Let’s face it indeed. Muslims, rather than Christians and Jews, may be “rounded up” not just because of societal patterns of discrimination, but because they will be most likely be the ones who commit a terrorist attack. If Falwell or Pipes or Emerson were beheading and blowing people up in the name of their religion, this equation of “extremists” might be justified. But in reality it is a ghastly bit of character assassination.

Also, MPAC’s Salam Al-Maryati in 1996 actually equated today’s jihad terrorists with the Founding Fathers: “Most Islamic movements have been branded as terrorists as a result of the rising extremism from a handful of militants. American freedom fighters hundreds of years ago were also regarded as terrorists by the British.”

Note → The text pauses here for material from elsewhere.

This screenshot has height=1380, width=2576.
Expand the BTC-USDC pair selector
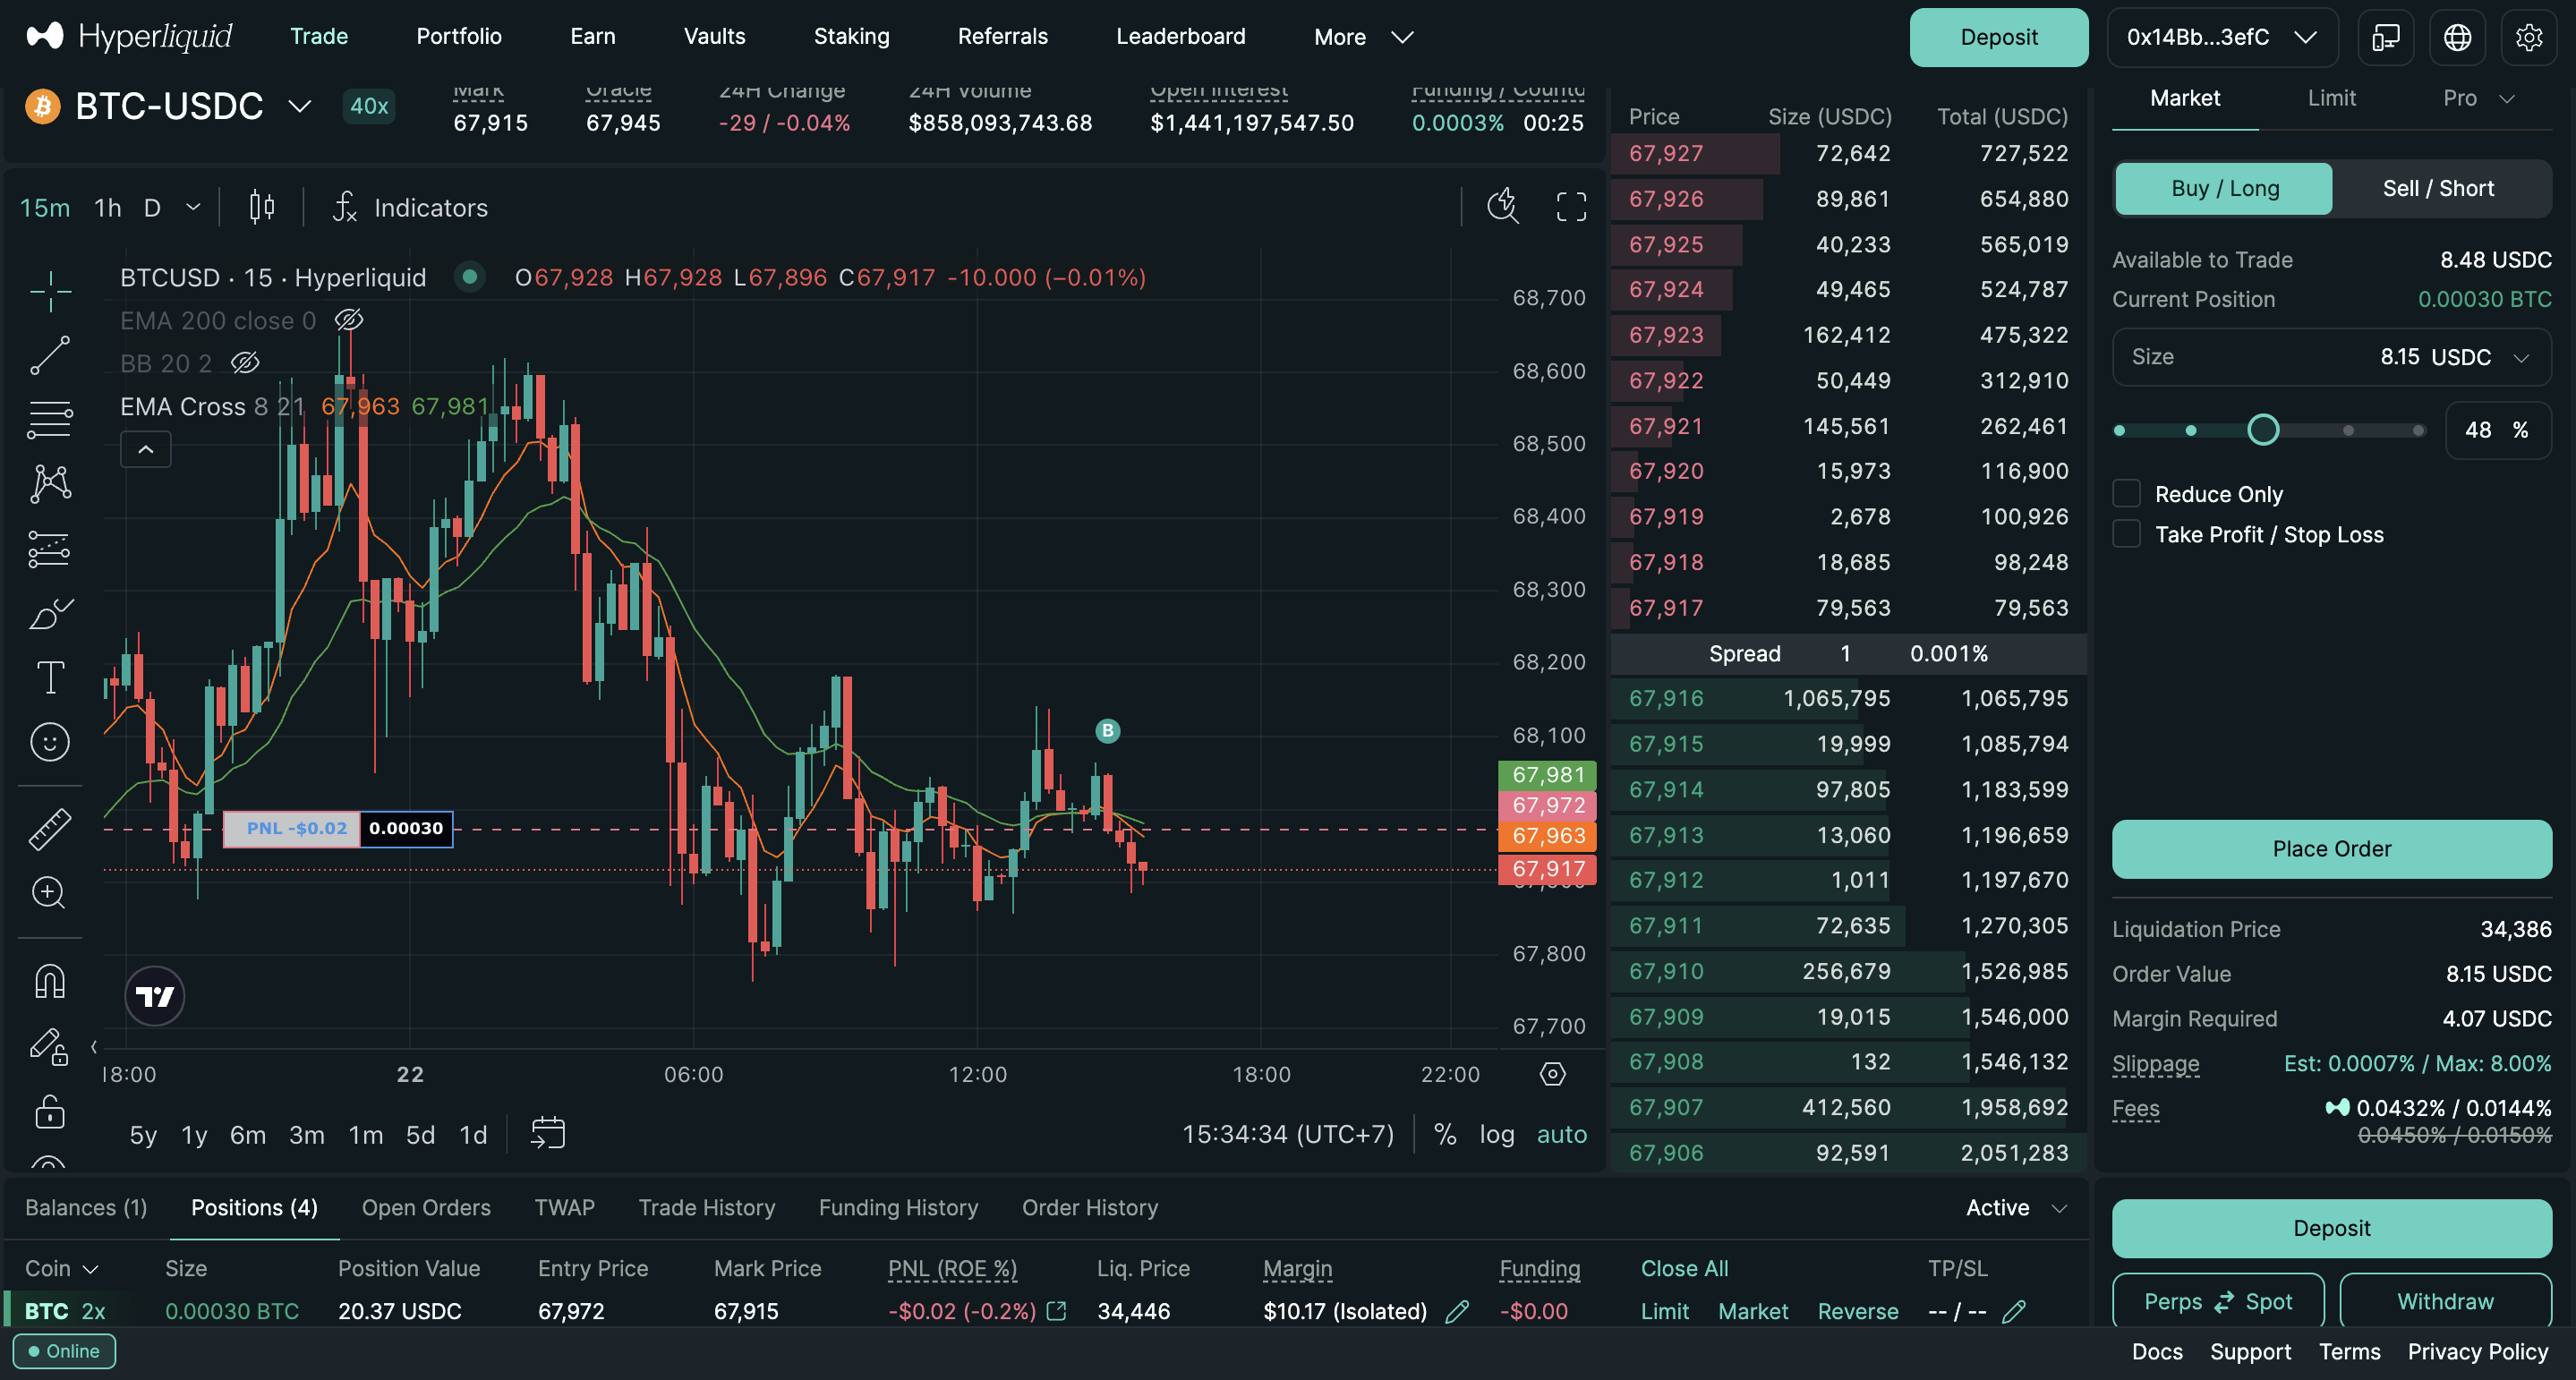(x=299, y=106)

So where does MPAC really stand? MPAC could clear that up with forthright anti-terror actions to back up its words. Let it publish a plan for combating inflammatory anti-American, anti-Jewish, and anti-Christian rhetoric in American mosques. Let it develop a plan to blunt the force of the jihadist interpretation of the Koran and Islamic tradition among Muslims. If it directed its efforts to these and other genuine anti-terror efforts, the ringing words it issued in the wake of the London bombings would not ring hollow.